▶ **Exercise brief**:
Find every line in the listing below that has the word "Viewport" in it and copy those lines out.

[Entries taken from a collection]
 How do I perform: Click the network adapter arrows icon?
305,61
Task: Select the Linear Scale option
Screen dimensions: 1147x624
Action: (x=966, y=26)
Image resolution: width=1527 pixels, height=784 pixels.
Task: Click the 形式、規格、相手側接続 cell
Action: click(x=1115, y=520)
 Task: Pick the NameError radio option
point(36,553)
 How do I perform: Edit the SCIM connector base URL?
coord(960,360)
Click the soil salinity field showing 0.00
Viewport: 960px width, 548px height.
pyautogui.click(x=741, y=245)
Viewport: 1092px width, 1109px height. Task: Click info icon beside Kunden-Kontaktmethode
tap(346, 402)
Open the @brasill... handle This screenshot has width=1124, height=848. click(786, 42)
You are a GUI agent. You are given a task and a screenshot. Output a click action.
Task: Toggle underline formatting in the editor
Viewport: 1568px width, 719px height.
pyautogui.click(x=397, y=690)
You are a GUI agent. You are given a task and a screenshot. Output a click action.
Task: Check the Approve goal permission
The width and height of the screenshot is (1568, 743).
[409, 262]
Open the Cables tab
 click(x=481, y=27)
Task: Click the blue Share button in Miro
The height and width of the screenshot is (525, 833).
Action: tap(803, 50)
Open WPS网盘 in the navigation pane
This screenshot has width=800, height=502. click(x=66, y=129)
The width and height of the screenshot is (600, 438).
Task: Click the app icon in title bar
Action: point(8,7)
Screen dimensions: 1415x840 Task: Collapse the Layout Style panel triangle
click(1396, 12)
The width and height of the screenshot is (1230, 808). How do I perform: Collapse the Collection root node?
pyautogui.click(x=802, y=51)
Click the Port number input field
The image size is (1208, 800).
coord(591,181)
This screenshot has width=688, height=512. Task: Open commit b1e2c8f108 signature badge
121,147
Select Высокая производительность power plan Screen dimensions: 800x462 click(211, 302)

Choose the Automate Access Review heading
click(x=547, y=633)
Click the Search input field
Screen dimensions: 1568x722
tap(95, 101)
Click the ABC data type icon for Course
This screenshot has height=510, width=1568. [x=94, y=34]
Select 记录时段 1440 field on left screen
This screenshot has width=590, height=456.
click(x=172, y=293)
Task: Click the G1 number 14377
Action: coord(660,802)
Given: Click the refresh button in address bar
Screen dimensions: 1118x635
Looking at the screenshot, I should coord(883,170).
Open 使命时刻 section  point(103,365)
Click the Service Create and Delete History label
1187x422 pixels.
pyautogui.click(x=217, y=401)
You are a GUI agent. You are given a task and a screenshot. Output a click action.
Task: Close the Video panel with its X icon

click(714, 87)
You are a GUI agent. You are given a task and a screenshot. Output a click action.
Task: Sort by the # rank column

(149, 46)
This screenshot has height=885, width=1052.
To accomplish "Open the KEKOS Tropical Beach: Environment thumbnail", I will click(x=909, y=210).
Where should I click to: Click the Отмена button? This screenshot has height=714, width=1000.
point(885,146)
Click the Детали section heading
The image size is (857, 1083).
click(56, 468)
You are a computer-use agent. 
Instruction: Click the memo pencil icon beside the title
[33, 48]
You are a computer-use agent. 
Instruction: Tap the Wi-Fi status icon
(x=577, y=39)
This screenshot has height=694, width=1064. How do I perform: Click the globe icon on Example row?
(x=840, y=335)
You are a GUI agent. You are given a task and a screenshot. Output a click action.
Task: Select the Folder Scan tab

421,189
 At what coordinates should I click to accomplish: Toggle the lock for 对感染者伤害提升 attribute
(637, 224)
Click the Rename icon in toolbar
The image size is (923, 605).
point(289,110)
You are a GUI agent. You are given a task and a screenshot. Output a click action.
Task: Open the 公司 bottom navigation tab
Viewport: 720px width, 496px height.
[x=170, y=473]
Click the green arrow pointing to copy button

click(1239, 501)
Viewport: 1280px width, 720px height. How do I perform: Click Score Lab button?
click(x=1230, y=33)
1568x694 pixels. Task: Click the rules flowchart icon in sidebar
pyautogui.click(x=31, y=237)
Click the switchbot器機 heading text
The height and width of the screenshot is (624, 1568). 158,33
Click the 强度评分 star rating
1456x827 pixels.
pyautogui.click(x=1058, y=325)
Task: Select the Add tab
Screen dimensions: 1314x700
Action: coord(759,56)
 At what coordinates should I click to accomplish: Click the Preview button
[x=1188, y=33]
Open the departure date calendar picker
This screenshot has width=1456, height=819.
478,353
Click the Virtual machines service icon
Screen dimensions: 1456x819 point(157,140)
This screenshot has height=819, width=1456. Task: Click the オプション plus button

▶ **Solution for this problem**:
Viewport: 960px width, 548px height.
Viewport: 1092px width, 1109px height. Task: Click info icon beside Kunden-Kontaktmethode
Viewport: 1568px width, 719px height.
Viewport: 720px width, 496px height.
Viewport: 1280px width, 720px height. How do I perform: Click Score Lab button?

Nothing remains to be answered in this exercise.